The insufficient utilisation of solar technology systems such as photovoltaics (The 2014 GSR record indicates only 1 1. 2% of global electricity creation comes from photovoltaics) despite it being free and its own wide abundance is largely anticipated to cost. 4 It is the main reason photovoltaic devices have failed to become more mainstream especially compared to non-renewable founded energy sources who's cost per Watt of electricity are generally lower. The price of electricity produced from photovoltaics has certainly lowered in recent years as specified in the Renewables 2016 Global Position Article. Prices in Germany for photovoltaic electricity have been quoted to be as low as 0. 08/kWh which is related to the equivalent price of gas. Despite this body the costs of photovoltaic electricity can be further be reduced with continuing developments in its systems.

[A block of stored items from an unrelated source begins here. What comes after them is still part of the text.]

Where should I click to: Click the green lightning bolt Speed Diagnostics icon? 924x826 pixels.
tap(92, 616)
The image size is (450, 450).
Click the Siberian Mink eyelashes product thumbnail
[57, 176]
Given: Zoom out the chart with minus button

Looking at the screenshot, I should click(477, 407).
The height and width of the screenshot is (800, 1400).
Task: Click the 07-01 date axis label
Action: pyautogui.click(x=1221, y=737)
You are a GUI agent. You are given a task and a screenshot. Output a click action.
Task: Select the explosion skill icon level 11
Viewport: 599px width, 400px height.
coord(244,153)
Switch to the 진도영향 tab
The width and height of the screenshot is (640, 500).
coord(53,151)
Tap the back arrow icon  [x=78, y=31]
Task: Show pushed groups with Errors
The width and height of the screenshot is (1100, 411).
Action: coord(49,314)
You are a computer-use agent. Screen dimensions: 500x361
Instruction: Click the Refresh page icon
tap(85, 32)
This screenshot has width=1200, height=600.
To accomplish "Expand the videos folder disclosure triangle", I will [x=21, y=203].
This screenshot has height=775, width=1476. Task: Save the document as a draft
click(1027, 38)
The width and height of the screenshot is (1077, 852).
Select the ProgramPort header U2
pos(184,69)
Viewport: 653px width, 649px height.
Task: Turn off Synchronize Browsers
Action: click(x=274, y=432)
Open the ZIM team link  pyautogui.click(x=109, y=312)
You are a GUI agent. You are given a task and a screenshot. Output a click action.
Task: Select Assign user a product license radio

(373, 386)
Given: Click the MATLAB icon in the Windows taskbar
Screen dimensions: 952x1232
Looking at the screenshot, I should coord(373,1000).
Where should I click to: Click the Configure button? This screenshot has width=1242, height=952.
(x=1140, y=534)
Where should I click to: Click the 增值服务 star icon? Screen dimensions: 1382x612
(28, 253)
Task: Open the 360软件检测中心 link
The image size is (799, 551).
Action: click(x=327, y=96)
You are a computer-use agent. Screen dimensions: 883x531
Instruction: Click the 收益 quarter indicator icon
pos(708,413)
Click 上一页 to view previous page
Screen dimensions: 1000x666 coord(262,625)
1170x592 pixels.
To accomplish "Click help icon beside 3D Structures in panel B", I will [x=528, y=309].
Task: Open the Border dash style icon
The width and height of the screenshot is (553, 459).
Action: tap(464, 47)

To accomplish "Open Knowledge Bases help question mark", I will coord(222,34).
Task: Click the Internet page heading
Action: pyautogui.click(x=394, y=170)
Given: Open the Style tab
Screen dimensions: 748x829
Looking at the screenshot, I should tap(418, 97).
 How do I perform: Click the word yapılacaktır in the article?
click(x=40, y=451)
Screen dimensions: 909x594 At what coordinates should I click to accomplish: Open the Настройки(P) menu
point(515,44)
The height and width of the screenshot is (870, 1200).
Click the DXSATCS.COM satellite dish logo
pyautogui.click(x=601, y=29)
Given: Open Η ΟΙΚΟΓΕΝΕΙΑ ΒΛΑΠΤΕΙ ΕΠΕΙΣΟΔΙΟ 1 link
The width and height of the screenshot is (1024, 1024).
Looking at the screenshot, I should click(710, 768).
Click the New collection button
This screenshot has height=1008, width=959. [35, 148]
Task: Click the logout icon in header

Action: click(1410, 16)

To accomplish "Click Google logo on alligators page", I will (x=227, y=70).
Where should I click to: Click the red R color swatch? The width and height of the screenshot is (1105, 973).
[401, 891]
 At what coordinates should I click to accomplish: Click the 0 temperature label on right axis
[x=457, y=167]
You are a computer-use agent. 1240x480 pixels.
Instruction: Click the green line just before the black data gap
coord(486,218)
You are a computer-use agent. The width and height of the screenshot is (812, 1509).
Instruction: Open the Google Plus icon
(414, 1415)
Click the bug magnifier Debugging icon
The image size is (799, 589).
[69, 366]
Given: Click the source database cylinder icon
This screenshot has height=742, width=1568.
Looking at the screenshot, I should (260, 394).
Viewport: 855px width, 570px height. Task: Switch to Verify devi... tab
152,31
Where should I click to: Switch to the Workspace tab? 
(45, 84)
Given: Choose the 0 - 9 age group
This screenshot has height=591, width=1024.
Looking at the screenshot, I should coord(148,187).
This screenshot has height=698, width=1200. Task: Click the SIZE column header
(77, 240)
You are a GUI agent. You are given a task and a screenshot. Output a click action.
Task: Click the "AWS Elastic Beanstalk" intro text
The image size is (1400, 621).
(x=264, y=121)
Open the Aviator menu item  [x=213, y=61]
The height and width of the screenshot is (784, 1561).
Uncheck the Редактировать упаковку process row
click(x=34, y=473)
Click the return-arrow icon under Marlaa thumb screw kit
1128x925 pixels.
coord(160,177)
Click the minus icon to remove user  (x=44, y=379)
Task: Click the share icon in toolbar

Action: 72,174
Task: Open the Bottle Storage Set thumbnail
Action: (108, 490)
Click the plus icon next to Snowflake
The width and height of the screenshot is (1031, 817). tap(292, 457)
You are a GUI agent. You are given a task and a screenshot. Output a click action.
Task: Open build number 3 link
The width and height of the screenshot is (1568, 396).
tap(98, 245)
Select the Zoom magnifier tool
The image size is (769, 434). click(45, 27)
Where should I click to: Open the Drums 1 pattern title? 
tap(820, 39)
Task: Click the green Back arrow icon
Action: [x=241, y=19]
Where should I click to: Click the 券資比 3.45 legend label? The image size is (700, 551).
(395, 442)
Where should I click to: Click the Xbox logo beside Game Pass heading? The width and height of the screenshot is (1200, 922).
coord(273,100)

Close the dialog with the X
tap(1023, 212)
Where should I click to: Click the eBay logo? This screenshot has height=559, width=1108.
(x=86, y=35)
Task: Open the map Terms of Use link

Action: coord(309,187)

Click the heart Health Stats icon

Electricity is produced in PV solar panels by alteration of photons from the light harnessed from the sun, usually known as the photoelectric impact. Traditionally PV's are fabricated using silicon wafer centered solar panels. These wafers made up of crystalline silicon are generally between 150-300 nm thick and these mainly remain the key material in PV fabrication today. A variation to these PV devices includes utilising semiconducting thin films together with complimentary silicon wafers. This method is a more affordable method but suffers from poor photon to electricity conversion rates. 2

The integration of nanomaterials specifically nanocrystals in the fabrication PV devices can suppress a few of the limitations that currently are present. First, the capability to control the bandgap provides versatility and inter-changeability. Second nanostructured materials enhance the effective optical path and significantly decrease the probability of fee recombination. Thirdly & most significantly solar panels utilising nanocrystals show great potential as an inexpensive alternative to regular solar cells. Solution centered synthesis methods like the colloidal method has a comparatively straight forward process. The solution containing nanocrystals can easily and effectively be integrated into a solar cell using a number of low priced deposition techniques. As well as these facts copper founded nanocrystals have fascinated a offer of attention due to their abundance and low priced, which further emphasises the probability of nanocrystals replacing conventional solar cells. Amount 1 below provides contrasting schematic's of the traditional silicon based solar cells against the new generation of solar panels.